- ЧТО СДЕЛАТЬ -
- A) Ответьте по отрывку о Ленине на три вопроса:
(i) Чего, согласно отрывку, не терпит история?
(ii) В чем сидел Ленин, когда плакал в последние дни?
(iii) Кого потрясла смерть вождя?
- B) Перепишите часть отрывка о Ленине от "История не терпит" до "в своих чувствах.", поставив "руководителя" вместо "вождя".
- C) Продолжите отрывок о Ленине, начав сразу после его последнего предложения.

История не терпит сослагательного наклонения, и можно было только догадываться, что было бы с нашей страной, проживи Ленин еще лет пять. Но... хуже вряд ли было бы. И не случайно он так часто плакал в свои последние дни, сидя в своем инвалидном кресле. Видно, догадывался... Смерть вождя потрясла партию, и это был тот редкий случай, когда столь разные люди были искренни в своих чувствах.

- ИСХОДНЫЕ СТРОКИ -
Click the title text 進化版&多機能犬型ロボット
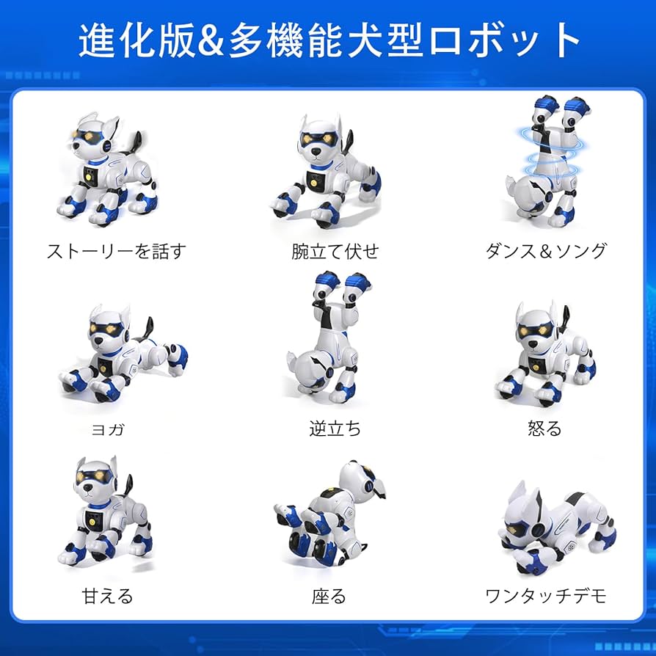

- ОТВЕТЫ -
- A)
(i) Сослагательного наклонения.
(ii) В своем инвалидном кресле.
(iii) Партию.

- B)
История не терпит сослагательного наклонения, и можно было только догадываться, что было бы с нашей страной, проживи Ленин еще лет пять. Но... хуже вряд ли было бы. И не случайно он так часто плакал в свои последние дни, сидя в своем инвалидном кресле. Видно, догадывался... Смерть руководителя потрясла партию, и это был тот редкий случай, когда столь разные люди были искренни в своих чувствах.

- C)
Потрясла ли она Сталина? Возможно. Если, конечно, верить В.Д. Бонч-Бруевичу, описавшему приезд Сталина в Горки сразу же после смерти Ленина: «Он идет грузно, тяжело, решительно, держа правую руку за бортом своей полувоенной куртки. Лицо его бледно, сурово, сосредоточено. Порывисто, страстно вдруг подошел Сталин к изголовью:
«Прощай, Владимир Ильич... Прощай!» И он, бледный, схватил обеими руками голову В.И., приподнял, нагнул, почти прижал к своей груди, к своему сердцу и крепко поцеловал его в щеки и в лоб... Махнул рукой и отошел резко, словно отрубил прошлое от настоящего». Да, собственно говоря, он и на самом деле «отрубил» его. И уже очень скоро вместо строительства социализма во всем мире он будет строить его в одной стране...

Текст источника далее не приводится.